SOURCE EXCERPT ::
** START **

With respect to Plaintiff's claim to attorney fees, the Court agrees with State Farm that Plaintiff is not entitled to an attorney fee award based on the insurance proceeds paid to First Franklin Bank. Plaintiff's contingency fee agreement with his lawyer created a charging lien which "create[d] a lien on a judgment, settlement, or other money recovered as a result of the attorney's services." George v. Sander M. Gelman, P.C., 201 Mich. App. 474, 476, 506 N.W.2d 583, 585 (1993) (emphasis added). Plaintiff's attorney did not represent the mortgagee and there is no indication that his services secured the insurance proceeds paid to the mortgagee. See Franklin v. Allstate Ins. Co., No. 242551, 2003 WL 22976150, at *1 (Mich.Ct.App. Dec. 18, 2003) (unpublished op.) (rejecting the plaintiffs' claim for attorney fees based on insurance proceeds paid to Ford Motor Credit, which financed the plaintiffs' purchase of the insured property, because the "plaintiffs' attorney played absolutely no role in [the insurer's] payment to Ford Motor Credit").

** END **

ENTRIES SUPPLIED ::
** START **

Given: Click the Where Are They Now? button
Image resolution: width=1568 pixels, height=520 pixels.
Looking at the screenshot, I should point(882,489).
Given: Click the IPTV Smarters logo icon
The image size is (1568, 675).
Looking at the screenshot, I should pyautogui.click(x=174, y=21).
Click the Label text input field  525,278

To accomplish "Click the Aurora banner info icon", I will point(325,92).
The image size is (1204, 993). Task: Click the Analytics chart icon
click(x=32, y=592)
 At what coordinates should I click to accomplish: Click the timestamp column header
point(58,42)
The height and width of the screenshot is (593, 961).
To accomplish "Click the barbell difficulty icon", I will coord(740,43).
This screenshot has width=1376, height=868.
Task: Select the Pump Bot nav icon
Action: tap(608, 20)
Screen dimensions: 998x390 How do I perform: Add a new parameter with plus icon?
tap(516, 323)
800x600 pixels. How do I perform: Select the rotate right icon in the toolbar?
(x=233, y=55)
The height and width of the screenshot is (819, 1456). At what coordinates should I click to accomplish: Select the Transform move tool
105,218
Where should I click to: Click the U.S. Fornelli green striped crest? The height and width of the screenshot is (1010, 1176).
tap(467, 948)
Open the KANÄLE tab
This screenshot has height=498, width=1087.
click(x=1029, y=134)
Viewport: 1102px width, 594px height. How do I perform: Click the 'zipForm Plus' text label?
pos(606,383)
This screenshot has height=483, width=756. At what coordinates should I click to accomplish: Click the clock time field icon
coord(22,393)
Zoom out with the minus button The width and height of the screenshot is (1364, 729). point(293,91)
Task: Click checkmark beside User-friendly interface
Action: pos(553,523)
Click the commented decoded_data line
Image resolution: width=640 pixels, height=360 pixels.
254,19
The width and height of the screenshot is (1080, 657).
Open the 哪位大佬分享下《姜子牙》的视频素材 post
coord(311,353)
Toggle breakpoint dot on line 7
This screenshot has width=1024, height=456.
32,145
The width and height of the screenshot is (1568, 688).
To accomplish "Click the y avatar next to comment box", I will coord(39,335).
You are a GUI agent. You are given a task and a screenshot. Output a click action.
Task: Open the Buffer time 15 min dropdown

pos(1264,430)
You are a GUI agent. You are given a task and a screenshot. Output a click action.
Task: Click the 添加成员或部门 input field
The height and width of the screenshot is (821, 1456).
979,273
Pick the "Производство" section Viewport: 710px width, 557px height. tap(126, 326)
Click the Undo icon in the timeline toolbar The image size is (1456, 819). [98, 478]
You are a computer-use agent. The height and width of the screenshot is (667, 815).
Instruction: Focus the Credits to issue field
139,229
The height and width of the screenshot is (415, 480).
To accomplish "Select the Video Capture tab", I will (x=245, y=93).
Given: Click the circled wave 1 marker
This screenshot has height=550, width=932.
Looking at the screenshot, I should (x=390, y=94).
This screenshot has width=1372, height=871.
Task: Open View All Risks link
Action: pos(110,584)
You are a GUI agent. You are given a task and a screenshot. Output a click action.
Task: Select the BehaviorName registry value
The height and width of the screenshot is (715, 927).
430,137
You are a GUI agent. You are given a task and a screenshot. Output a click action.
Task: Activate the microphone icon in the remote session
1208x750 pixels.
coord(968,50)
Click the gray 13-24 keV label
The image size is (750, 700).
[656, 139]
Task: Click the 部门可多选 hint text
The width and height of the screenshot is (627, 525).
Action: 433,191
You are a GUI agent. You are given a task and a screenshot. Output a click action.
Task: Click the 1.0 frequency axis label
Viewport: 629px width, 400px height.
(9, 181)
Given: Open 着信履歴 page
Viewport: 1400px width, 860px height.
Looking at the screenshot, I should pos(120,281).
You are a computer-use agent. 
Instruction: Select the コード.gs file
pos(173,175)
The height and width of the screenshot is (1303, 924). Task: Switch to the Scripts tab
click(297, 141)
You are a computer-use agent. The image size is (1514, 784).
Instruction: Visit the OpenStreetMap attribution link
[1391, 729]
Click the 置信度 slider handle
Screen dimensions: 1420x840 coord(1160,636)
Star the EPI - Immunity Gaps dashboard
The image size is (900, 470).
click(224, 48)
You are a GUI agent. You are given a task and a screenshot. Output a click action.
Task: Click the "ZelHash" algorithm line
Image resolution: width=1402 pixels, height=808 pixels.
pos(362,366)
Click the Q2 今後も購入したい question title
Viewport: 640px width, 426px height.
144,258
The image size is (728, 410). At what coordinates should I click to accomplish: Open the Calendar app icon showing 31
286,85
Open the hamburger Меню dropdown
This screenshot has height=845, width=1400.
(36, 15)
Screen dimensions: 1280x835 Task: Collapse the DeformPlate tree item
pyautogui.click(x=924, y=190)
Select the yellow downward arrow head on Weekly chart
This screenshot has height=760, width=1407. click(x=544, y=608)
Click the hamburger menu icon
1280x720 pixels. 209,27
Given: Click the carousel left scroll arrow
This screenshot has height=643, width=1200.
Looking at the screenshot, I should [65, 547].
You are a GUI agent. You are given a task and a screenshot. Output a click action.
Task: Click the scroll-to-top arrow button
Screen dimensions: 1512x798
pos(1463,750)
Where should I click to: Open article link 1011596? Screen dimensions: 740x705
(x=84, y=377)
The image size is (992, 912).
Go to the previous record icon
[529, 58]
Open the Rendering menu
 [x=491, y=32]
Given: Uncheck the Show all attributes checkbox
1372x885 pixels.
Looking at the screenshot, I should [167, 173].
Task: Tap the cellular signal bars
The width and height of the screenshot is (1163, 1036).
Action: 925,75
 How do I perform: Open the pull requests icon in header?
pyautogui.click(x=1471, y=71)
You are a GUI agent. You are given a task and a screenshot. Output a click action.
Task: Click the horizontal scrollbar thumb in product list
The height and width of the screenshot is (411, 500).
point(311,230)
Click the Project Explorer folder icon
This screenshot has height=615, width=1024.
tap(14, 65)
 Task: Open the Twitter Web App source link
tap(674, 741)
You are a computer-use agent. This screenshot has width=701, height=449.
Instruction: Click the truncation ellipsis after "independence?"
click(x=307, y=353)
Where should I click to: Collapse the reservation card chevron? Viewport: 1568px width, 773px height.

** END **

SET TASKS ::
A. Using the attorney fee ruling, decide whether each statement agrees with it. Answer yes or no for each and quote the exact words from the ruling that settle it.
(i) The Court sides with State Farm in holding that Plaintiff cannot get an attorney fee award based on the insurance proceeds paid to First Franklin Bank.
(ii) Plaintiff's attorney represented the mortgagee.
(iii) The Franklin v. Allstate Ins. Co. decision cited in the ruling is a published opinion.
B. According to the attorney fee ruling, which company financed the plaintiffs' purchase of the insured property in Franklin v. Allstate Ins. Co.?
C. Proceed with the attorney fee ruling, starting right after its last sentence.

EXERCISE RESULTS ::
A.
(i) Yes: "the Court agrees with State Farm that Plaintiff is not entitled to an attorney fee award based on the insurance proceeds paid to First Franklin Bank"
(ii) No: "Plaintiff's attorney did not represent the mortgagee"
(iii) No: "(unpublished op.)"

B. Ford Motor Credit.

C.
The Court also agrees with State Farm that Plaintiff is not entitled to damages in the form of attorney fees. Michigan law is clear that an insured is not entitled to recover attorney fees as an element of damages against an insurer for breach of contract. Burnside v. State Farm Fire and Cas. Co., 208 Mich. App. 422, 528 N.W.2d 749 (1995) (expressly rejecting the Sixth Circuit's holding in Murphy v. Cincinnati Ins. Co., 772 F.2d 273 (1985), and holding that "the application of the American rule precludes recovery of attorney fees incurred as a result of an insurer's bad-faith refusal to pay a claim.")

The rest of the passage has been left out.